What if I were one of them,

one of the ones bound in a line –

on one side held by oppression,

on the stronger side still, by a fact –

bound because they couldn’t hide

what others easily scurry into themselves.

With shaven heads wrapped

in soil and sweat-combed rags,

the line without a sound conjoins

into a row of wasted solitude,

looking all calm, but beneath

a bitter quake of the heart.

One palm sweats where

its own nails bite,

longing for sweet revolt,

or just a little courage to touch

the mate it used to hold

so often and so well.

More spitefully, the living barbs

cut his flesh, bringing blood

to the face of constraint;

sweat and purity mingle

in the cupping want of his hand.

Fear, alive within reach, his eyes

feel sunken deeper in his brain,

but focus worked by weariness

brings an image to attention.

That head before his groping eyes

he sees as summers ago have seen –

where the back of ears were

once awash in sun-like hair –

he would play like a child

on a familiar beach,

stroke a fingertip from nape

around to the side of receiving lobe,

then like a dalliance, retread the way

to end in the sandy spot from which he began.

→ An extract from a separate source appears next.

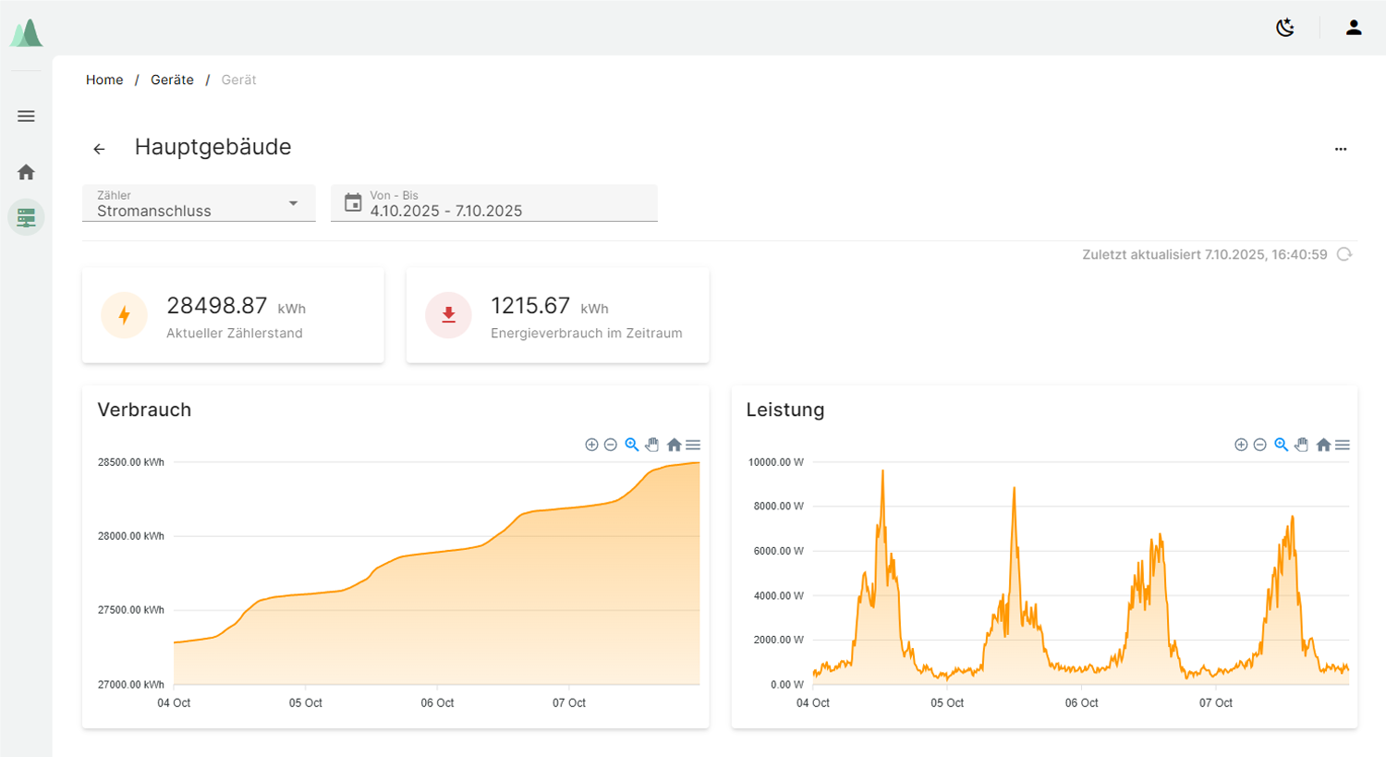
Task: Open the user account profile icon
Action: pyautogui.click(x=1353, y=27)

Letting go, his eyes befell the faded stripes

that downwards clothed the back before him,

and beneath, the shabby remains

of a body he used to feel his own.

Down to himself, his own badge –

the one they gave him as a shame –

he sees the pink triangle gone a dirty

emaciated hue of the time stolen from him.

But movement from in front

caught his ever-slowing glance,

and a blink required a second

to clear his vision,

but movement he saw

from the hand of he in front of him –

from the one he so longed to touch.

Perhaps not an invitation,

perhaps merely a glint

of movement hoping

across a blind desert

for the embrace of a loving eye.

Three sides, the man mused.

Half empty-hearted,

one side denies;

and if unfeeling can

deny a life away,

a second side is shame

to only be alive when

more than one, for

a group in uncurable

illness is a group in

pathetic penitence strong.

But the third and last

is redemption, the one

so few seem to find;

the acquittal of nature,

the strength to free her

of any wrong,

and that love of self

is the only love

to bring about

blessèd absolution.

The man’s grip relaxed,

and the nails undug

their trench from his palm.

With one finger slowly raising,

his eyes re-found that

distant glimmer, and made for it

across the dead air of

time robbed from them.

Slowly, for the effort took much . . .

slowly, no one must see,

no one must, not for shame,

not for grief, but for no other

reason than a secret love

ever wants its innocence.

Again he woke his eyes to focus,

only to feel the palm of his belovèd

take the finger in affection.

A moment only, but neither needed more.

quickly, he drew his hand away

and then saw a guard

had seen their touch.

To the man, the soldier boy

was familiar – the same sweet look

he knew so well – the look his lover

used to wear so mildly

and so openly in the Berlin of old.

A lump hitched in his throat;

not only had this boy seen,

but he was one of them;

one of them hidden and helpless.

The man had no illusions;

such types were the most deadly

to his type – the caught,

the unapologetic, the “uncured,”

and the natural . . . .

He feared the worst. He felt

sorry it meant the same pain

for his belovèd as himself,

wishing he could absorb it

for the man he loved.

A flinch of pity appeared

across the young face;

the guard moved silently away.

Eventually, the order came

and the line of men

trudged forward at a shuffling pace,

their last movement, for

outside the camp gates,

a ditch awaited them.

So the order was brought about

against those – the accusèd Queers –

by the un-accusèd ones

in a place called Belsen.

 

◇ ◇ ◇

 

But what if I were one of them,

the trickle in the streets who,

by the end of morning,

thousands found themselves.

One of the ones who joined

autonomous limbs and built

an unhanded chain to sweep

arbitrary subjugation aside.

One who reveled in the

sheer weight of all my companions,

we being one, we taking

power so long denied.

Alive in the joy of freedom,

itching for the chance to fight –

whole, happy, strong –

with the strength

of newborns.

What if I were one of them,

the ones who matched on

a bright summer day –

one year to the day –

after Stonewall.

What if I were amongst

the first takers of the

Rights of Queers!

 

◇ ◇ ◇

 

 

Postlude:

Sonnet

 

But those generations are gone for me,

Though less than one divides the former from

The one that got all of our liberty;

Thirty-year rebellion from martyrdom.

And yet today among the crowd I saw

Beauty has eyes and hands, and kept below

Levi’s brand, are treasures near the draw,

Handy enough to keep me in sorrow.

Moving like one beyond their concerning,

A boy saw and shyly knew the compliment –

As shadows blew me his glance returning,

Our commonest love with the crowd’s was blent.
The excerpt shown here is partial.